Sanz demande au gouvernement du « sérieux » et affirme que l'Andalousie a accueilli des migrants « toute sa vie » sans susciter de polémique.
ALGECIRAS (CADIX), 8 ( )
Le ministre de la Présidence, de l'Intérieur, du Dialogue social et de la Simplification administrative, Antonio Sanz, a demandé au gouvernement espagnol de faire preuve de « sérieux » dans les questions liées à la migration, l'accusant d'« irresponsable » et de « jouer à la démagogie » avec sur ce sujet, et en défendant également que l'Andalousie a accueilli les migrants « toute sa vie » « sans susciter de polémiques » et « sans crier ».
« On parle beaucoup des îles Canaries et on parle moins de l'Andalousie, mais nous recevons chaque jour des centaines d'immigrés. Par conséquent, personne n'a besoin de nous donner de leçons, et encore moins le gouvernement de la nation pour nous parler de solidarité. « , a déclaré Sanz lors d'un colloque organisé par le Propeller Club et Europa Sur à Algésiras (Cadix).

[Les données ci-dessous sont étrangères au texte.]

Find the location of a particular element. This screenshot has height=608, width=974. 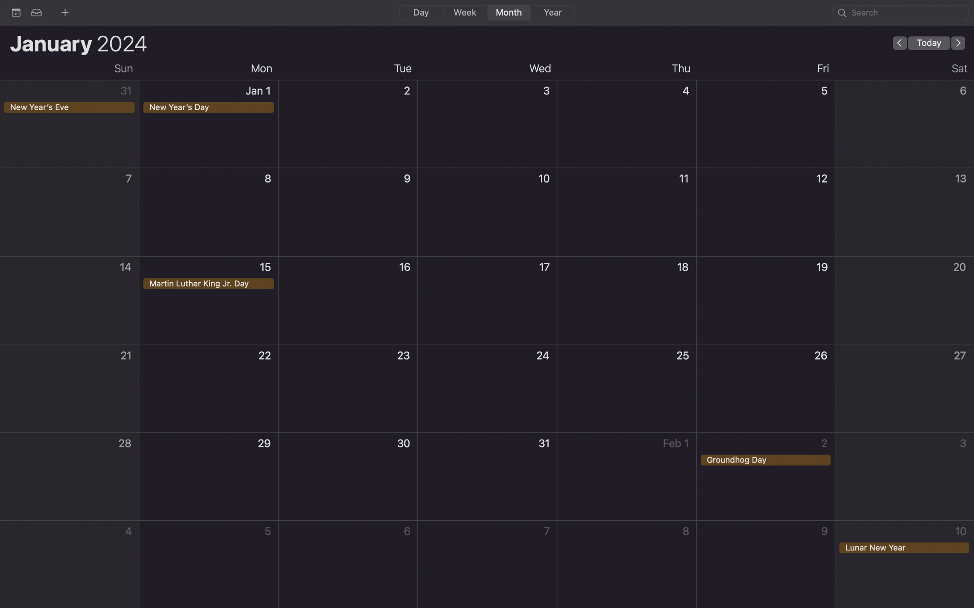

En ce sens, il a rappelé que l'Andalousie a accueilli des migrants « toute sa vie » et que « nous ne le faisons pas en criant ou en générant des polémiques », mais plutôt « nous l'assumons de manière responsable », ajoutant ensuite que « nous assumons ce que nous devons assumer ». et Nous aiderons les communautés sœurs que nous devons aider », en référence à Ceuta, Melilla et les îles Canaries.

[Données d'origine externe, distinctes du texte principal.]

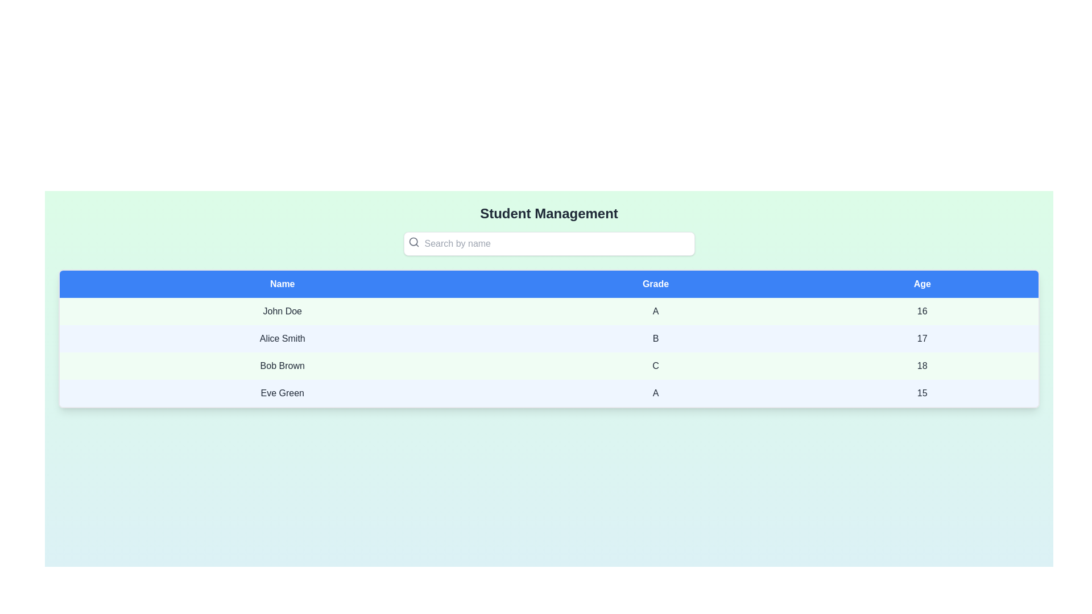  I want to click on the third row of the data table, so click(549, 366).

Selon le conseiller, la Commission agit sur cette question « sans crier, sans susciter de polémiques » mais « en disant que des erreurs très graves ont été commises ici » en matière d'immigration et qu' »aujourd'hui nous le payons cher » puisque « les principales voies de transport « les mafias sont localisées autour de nos côtes. »

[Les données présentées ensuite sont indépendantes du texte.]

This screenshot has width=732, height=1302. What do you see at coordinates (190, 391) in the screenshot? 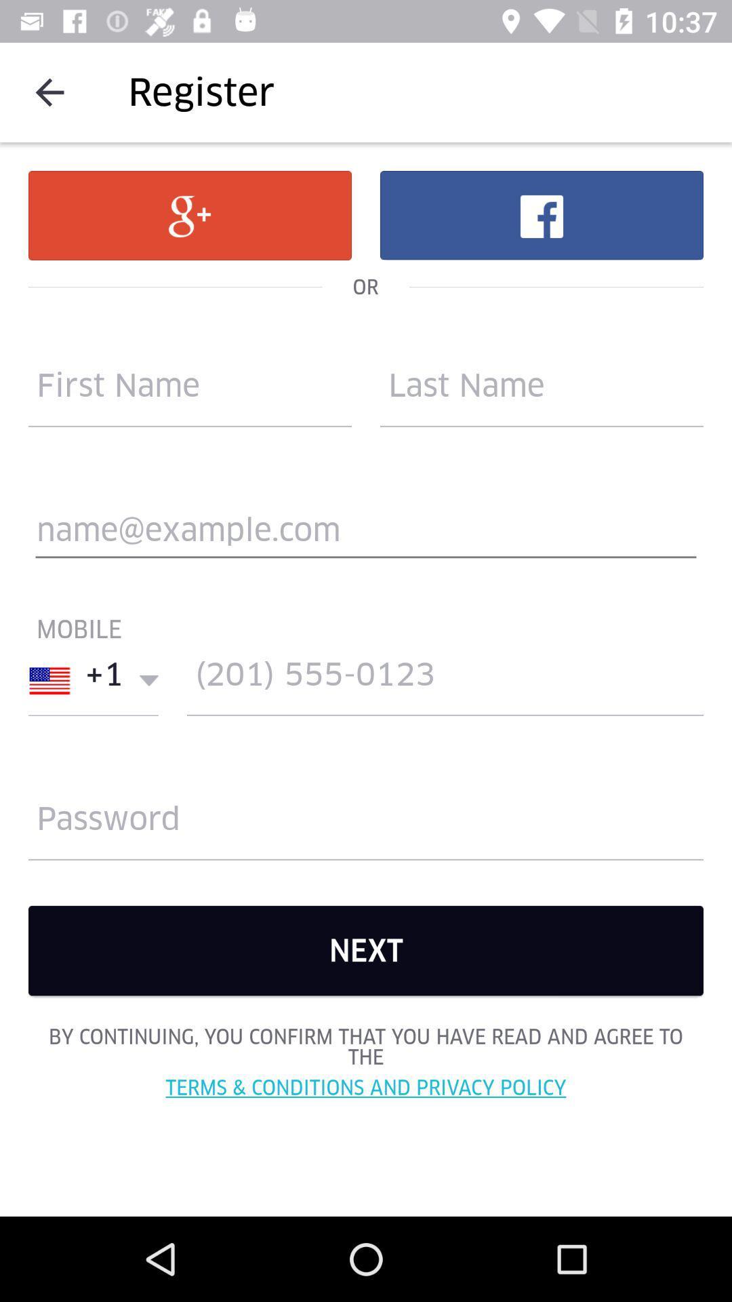
I see `first name` at bounding box center [190, 391].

Antonio Sanz a également critiqué le fait que la communauté autonome assume l'accueil de « plus de 1.200 mineurs migrants », dont environ la moitié, selon le gouvernement, « sont plus âgés » afin de « ne pas envoyer d'argent pour s'occuper d'eux ».
« Ensuite, lorsque nous faisons les tests, il s'avère que ce sont des mineurs. Pensez-vous que c'est une manière équitable de travailler sur l'immigration ? », a déploré le conseiller, ajoutant que l'Andalousie accueille ces mineurs immigrés « même sans financement, comme nous en avons l'habitude ». pour « faire ce gouvernement ».
En outre, il a averti que la présence des forces de police aux frontières a été réduite, ce qui a entraîné moins de contrôles et que « nous sommes dans la phase historique avec le plus faible taux de retour des migrants », précisant que cela ne concerne pas « retours » « chauds » mais ceux qui sont encadrés dans les accords internationaux.
Selon lui, « il y a eu un échec diplomatique, un échec de gestion du point de vue des relations entre pays », qui « a clairement un résultat désastreux » puisqu'il se trouve actuellement « à l'indice le plus bas de l'histoire avec un rendement de 7 % ». « Cela ne s'est jamais produit, et si les contrôles échouent, si les médias échouent, si la diplomatie échoue et si la démagogie revient, ce qui se passe aux îles Canaries se produira », a-t-il soutenu.
« La démagogie sur ces questions est bonne pour les populistes, pour le populisme de gauche, mais un gouvernement doit être bien plus sérieux que cela », a-t-il conclu.